I’m not sure whether to dislike Spider-Man 3 for being too complex in its narrative or praise it for at least trying to top its predecessor. Maybe both. See, in this one, there seems to be every attempt made to best the previous entries in the series, with some of these endeavors paying off, but the majority falling flat. This is unfortunate because, with only a few tweaks, Spider-Man 3 could have been better than the first two movies. As it is, it’s the worst of the three.
Some of the problems don’t just stem from over ambition, instead coming from the story itself and how certain characters are portrayed within the film. The primary example of this is the way that the villain Venom is handled, being entirely different from his comic book origins. What’s most surprising about Sam Raimi‘s rendition of Venom is that he ends up being the only “pure villain” within the trilogy.
In the previous two films, Spider-Man’s enemies were not that way by their own will. The Green Goblin (Willem Dafoe) had gas injected into him that turned him evil, while Dr. Octopus’ (Alfred Molina) mechanical arms made him act out of order. This is the case again with two of this installment’s villains as well. There are three in this movie: The aforementioned Venom (mentioning the actor playing him would be a spoiler), Sandman (Thomas Haden Church) and the new Green Goblin (James Franco). The other two villains are misunderstood and reluctant characters, actually warranting some sympathy from the audience—just like the villains from the first two films.
What’s odd about this is that Venom is a perfect character to have this same dynamic. In the comics, I’m told, Venom believed that he was doing the right thing—that he was a hero. He thought that by fighting Spider-Man, he was doing the city of New York a favor. He even saves the lives of some citizens. Here, he’s in it for one reason, and that’s his evil self-interest. This just seems like an odd choice to me, especially given the trilogy’s past.
The way that Peter Parker (Tobey Maguire) is portrayed is also inconsistent with the rest of the series. Now, some of this is due to the events that occur within the film, but some of it is just due to poor choices on the part of the writer. Once again, Parker seems to make poor choice after poor choice, making us question his maturity levels. And then, mid-way through the movie, he is infected with the parasitic symbiote that landed on Earth earlier on.

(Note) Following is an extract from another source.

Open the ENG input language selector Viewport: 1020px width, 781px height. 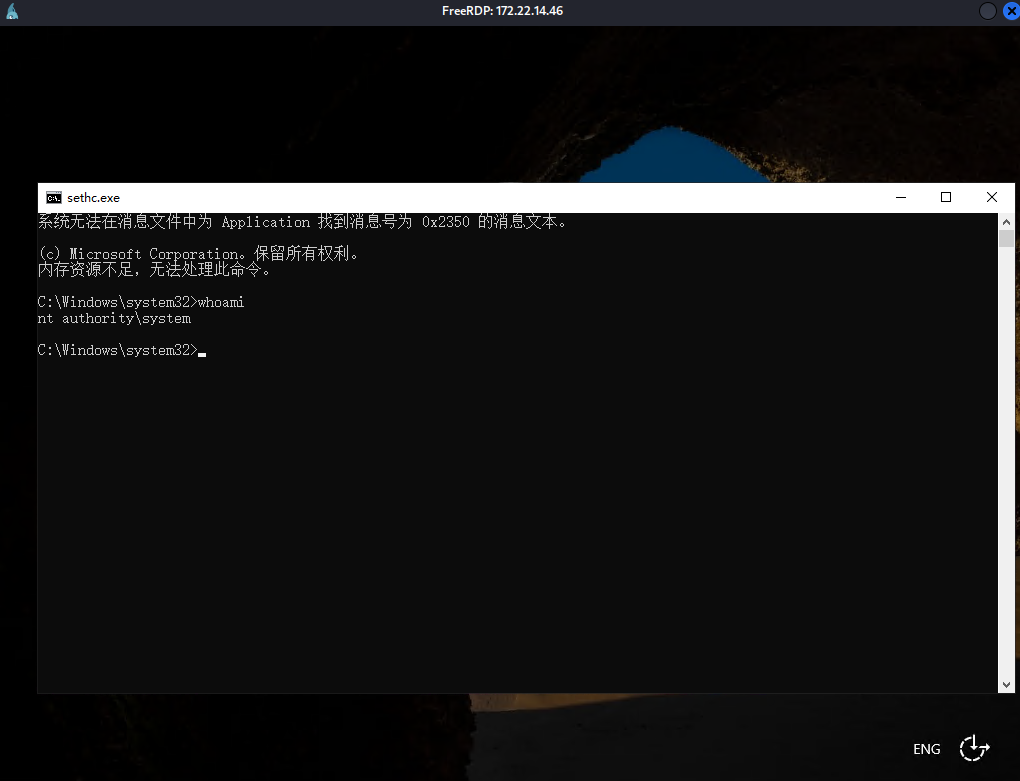click(x=926, y=749)
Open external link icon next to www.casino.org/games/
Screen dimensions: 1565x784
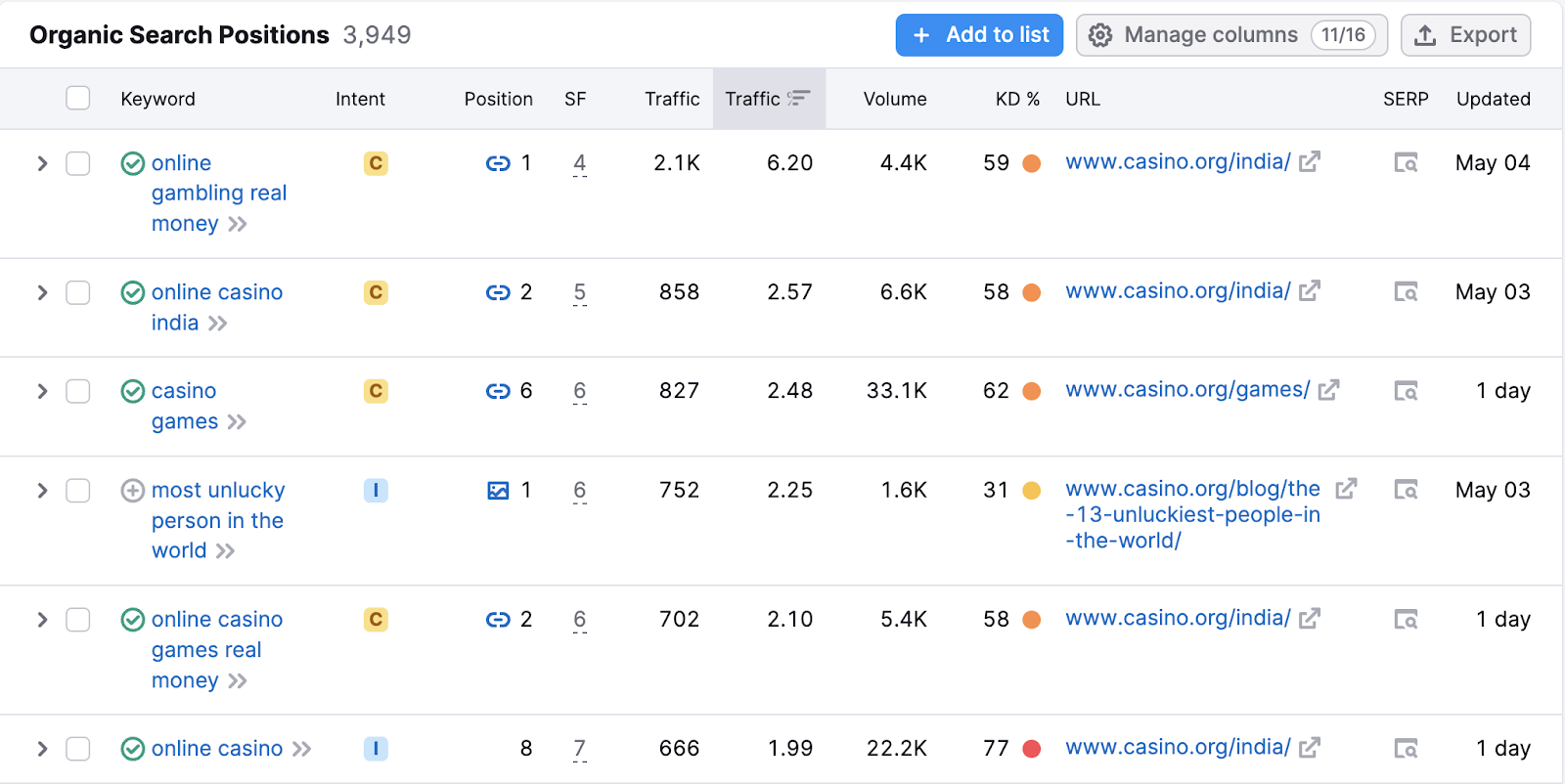click(1328, 390)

This turns him into a darker character. Picture a stereotypical “emo” character, and apply that to Peter Parker, and you’ll get a pretty good idea about what happens to him. However, he still seems happy, just more reckless and with a worse hairstyle. During this transformation, one of the more cringe-worthy scenes that I have ever seen occurs. It’s intentionally supposed to be that way, but cringe is cringe, I guess.
For you to enjoy Spider-Man 3, you need to mostly ignore the plot and, instead, enjoy the set-pieces that $258 million can produce.
There’s one other painful scene, and it occurs much earlier in the plot. Harry Osbourne found his father’s Green Goblin outfit at the end of Spider-Man 2. He dawns this outfit in the first real action scene of this film, attacking Spider-Man. During this fight scene, it is glaringly obvious that it was all special effects, and it took me out of the moment. All possible emotion it could have had was removed just because it was so easy to see that it wasn’t real.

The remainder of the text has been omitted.